Molto spesso elementi decorativi segnalano una presenza rappresentativa anomala, più che artistica, come le forme di areoplani a Las Vegas, e come le alte pile di valigie colorate a Santiago in Cile (installazione analoga a quella presentata dallo scalo di Sacramento, che ha allestito Samson di Brian Goggin, enorme pila innalzata, però, con bagagli vintage).
Quando infatti non si verifica un’integrazione profonda, una fusione di componenti tra l’architettura, le programmazioni culturali degli snodi e le opere d’arte installate si ha quella che è stata definita, ironicamente, plop art. Rendendo qualsiasi intervento artistico una sorta di toppa decorativa, rilasciata così maldestramente da creare l’effetto opposto nei confronti di una sensazione di coinvolgimento da parte degli avventori (vedi le collezioni del Salt Lake City Airport, le installazioni all’Atlanta Airport di Craig Nutt, e al Fort Lauderdale/Hollywood International Airport, il Vendor with Walkman di Duane Hanson). È successo, ad esempio, con un’enorme installazione-maglietta di Dennis Oppenheim all’aeroporto di Milwaukee, vandalizzata ancora prima della sua inaugurazione ufficiale. Mentre il Denver International Airport, elogiato nazionalmente come un modello espositivo, per quanto riguarda l’arte pubblica, ha dovuto ritirare uno dei Mustang di Luis Jimenez, perché considerato da molti troppo satanico, forse a causa del fatto che alcuni anni prima un altro pezzo di quella stessa scultura fosse caduta addosso all’artista uccidendolo.

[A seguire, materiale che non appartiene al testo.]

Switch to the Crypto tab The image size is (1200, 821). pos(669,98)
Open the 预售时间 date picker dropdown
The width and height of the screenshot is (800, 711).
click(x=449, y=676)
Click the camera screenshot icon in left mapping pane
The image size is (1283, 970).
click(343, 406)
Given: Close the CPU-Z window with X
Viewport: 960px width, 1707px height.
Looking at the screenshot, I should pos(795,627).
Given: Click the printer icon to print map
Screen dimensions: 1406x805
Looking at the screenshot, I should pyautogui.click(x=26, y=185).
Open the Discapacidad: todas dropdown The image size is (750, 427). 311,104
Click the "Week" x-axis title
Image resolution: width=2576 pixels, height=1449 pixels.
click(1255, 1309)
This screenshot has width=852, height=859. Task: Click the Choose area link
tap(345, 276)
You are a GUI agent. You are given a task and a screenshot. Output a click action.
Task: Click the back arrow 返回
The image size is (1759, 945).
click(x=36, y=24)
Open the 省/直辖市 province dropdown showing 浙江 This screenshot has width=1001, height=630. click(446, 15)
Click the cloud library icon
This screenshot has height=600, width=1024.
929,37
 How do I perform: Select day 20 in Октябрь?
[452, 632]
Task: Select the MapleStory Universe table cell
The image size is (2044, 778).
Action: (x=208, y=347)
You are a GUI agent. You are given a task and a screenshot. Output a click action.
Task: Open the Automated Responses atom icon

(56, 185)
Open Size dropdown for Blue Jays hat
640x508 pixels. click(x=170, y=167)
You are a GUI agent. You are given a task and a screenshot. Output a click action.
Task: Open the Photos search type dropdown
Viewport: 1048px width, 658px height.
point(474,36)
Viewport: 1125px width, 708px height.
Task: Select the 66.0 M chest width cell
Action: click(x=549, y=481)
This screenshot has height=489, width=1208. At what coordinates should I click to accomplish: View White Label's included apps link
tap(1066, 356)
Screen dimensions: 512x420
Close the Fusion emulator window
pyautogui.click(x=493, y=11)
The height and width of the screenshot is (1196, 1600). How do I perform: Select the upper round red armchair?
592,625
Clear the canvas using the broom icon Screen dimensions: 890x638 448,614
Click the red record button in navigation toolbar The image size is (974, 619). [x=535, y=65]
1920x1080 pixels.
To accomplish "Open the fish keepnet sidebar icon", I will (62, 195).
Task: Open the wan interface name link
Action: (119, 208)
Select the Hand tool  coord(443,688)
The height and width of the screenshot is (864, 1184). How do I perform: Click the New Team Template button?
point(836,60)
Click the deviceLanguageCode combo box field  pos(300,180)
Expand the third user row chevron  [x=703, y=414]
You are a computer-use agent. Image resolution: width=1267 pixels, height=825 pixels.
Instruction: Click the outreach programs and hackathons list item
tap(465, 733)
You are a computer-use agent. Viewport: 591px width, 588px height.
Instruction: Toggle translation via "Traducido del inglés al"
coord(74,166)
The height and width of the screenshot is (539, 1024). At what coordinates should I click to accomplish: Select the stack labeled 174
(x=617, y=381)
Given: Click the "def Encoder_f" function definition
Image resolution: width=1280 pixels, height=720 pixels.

In Europa, oltre ai tentativi maldestri proposti dalla piattaforma aeroportuale di Brussels, e ad alcune sculture monumentali poste nei pressi di Heathrow, da sottolineare che lo Schiphol di Amsterdam detiene un’estesa collezione di sculture d’arte contemporanea, esponendo a rotazione anche capolavori del Rijksmuseum. Per ciascun lavoro viene predisposto, ogni volta, cordoni di sicurezza ufficiali e teche, appositamente dedicate a un mantenimento dei livelli di temperatura/umidità corretti, diventando un vero e proprio caveau di passaggio. In Italia, forse, sono da considerare tentativi di colonizzazione aeroportuale dell’arte anche: gli interventi del Cracking Art Group, che ha invaso Orio Center con Il sesto continente, 7mila forme plastiche di grandi dimensioni che riproducono sette specie di animali (fino al 24 novembre 2014). Coì come il recente incontro dedicato a L’Arte in Aeroporto – Fiumicino SafeArt, un caveau esclusivo per garantire la sicurezza delle opere in transito nell’aeroporto capitolino (presso Roma, Associazione Civita) e l’ultimissima installazione di una scultura di Marino Marini all’Aeroporto di Malpensa (snodo già avvezzo a operazioni dedicate a dar voce all’arte contemporanea).
Ma sotto l’aspetto fiscale, invece, Ropac e Gagosian a Parigi hanno sospinto aperture di nuove sedi in direzioni di non-luoghi per ottenere agevolazioni oppure semplicemente per facilitare logistiche interne ed esterne ai loro spazi?